Freitag, 5. Juli 2024
Spoiler 31 - nichts für Kinder
2016
Die Sache mit Toby hatte immerhin ein Jahr gehalten, dann war er zum Studium nach München gezogen und hatte Schluss gemacht. Viola fühlte sich ausgenutzt, hatte sie ihm doch wenige Wochen zuvor erlaubt, richtig mit ihr zu schlafen. Sie hatte es aufregend gefunden, etwas schmerzhaft, nicht nur beim ersten Mal und auch etwas befremdlich. Als es gerade angefangen hatte, ihr zu gefallen, trennte er sich. Sie war noch viel zu sehr ein Kind und emotional viel zu abhängig von ihm, um ihn als Erfahrung zu verbuchen und einen Haken an die Geschichte zu machen.

Da sie sich gern aufbrezelte, war sie aber schon etlichen gleichaltrigen und älteren Jungen aufgefallen. Auf Scheunen-, Garagen-, und Keller-Partys, zu denen sie gelegentlich eingeladen war, tanzte sie verführerisch und ließ sich bereitwillig auf wilde Knutsch- und Fummelorgien ein.
Dem Fußballverein hatte sie nach der Trennung von Toby bald den Rücken gekehrt und auch Paula hatte vom Mannschaftssport zum Klettern gewechselt, einer Aktivität, zu der sie Viola bisher nicht hatte überreden können, weil die unter erheblicher Höhenangst litt.

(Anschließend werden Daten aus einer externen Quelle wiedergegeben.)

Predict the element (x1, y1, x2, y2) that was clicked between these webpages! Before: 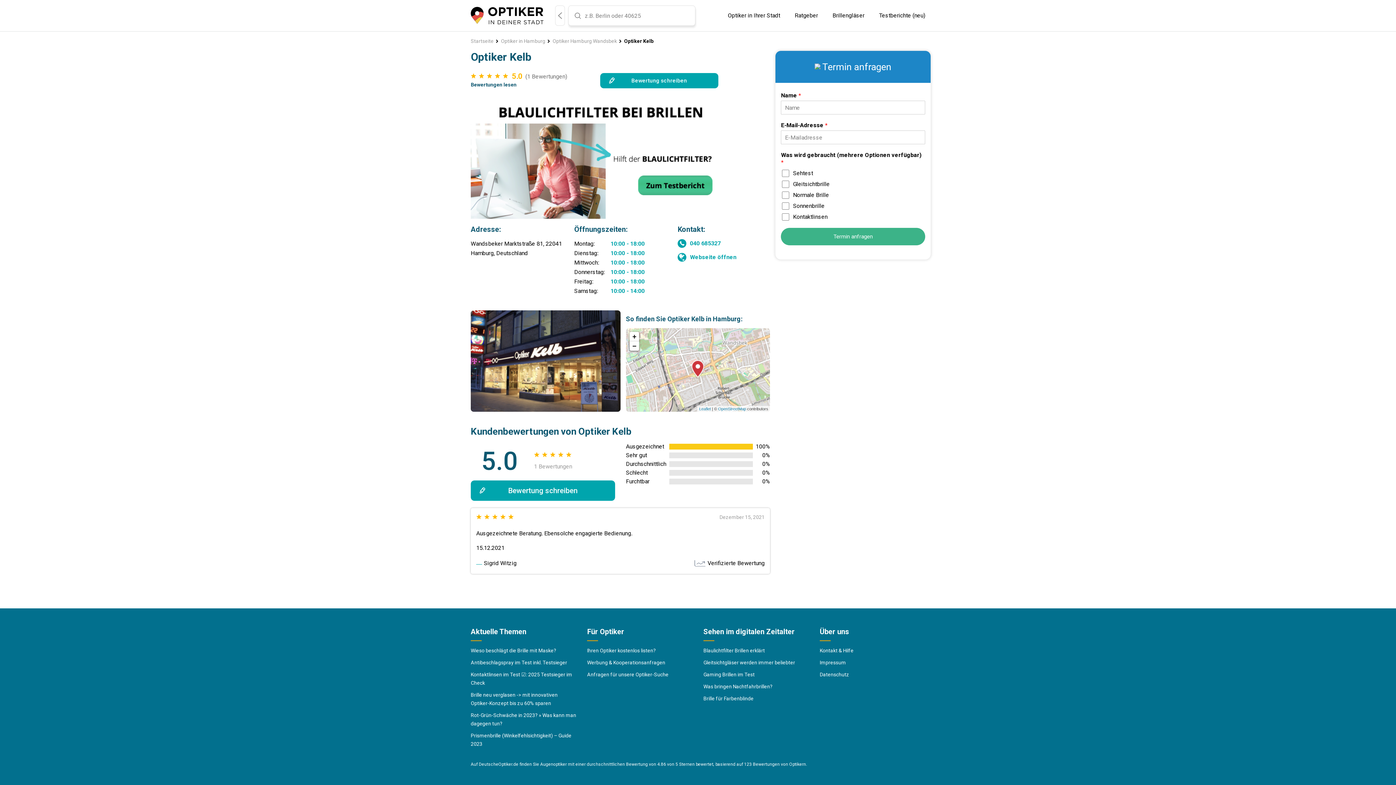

Raimunds nächtliche Besuche oder nachmittägliche Grenzüberschreitungen rissen nicht ab und Violas Unmut wuchs, dass sie trotz ihrer vielen kleinen Fluchten aus dem Elternhaus immer wieder die väterlichen Übergriffe zu ertragen hatte. Irgendwann musste er es doch einmal satt haben. Aber er wurde nicht satt.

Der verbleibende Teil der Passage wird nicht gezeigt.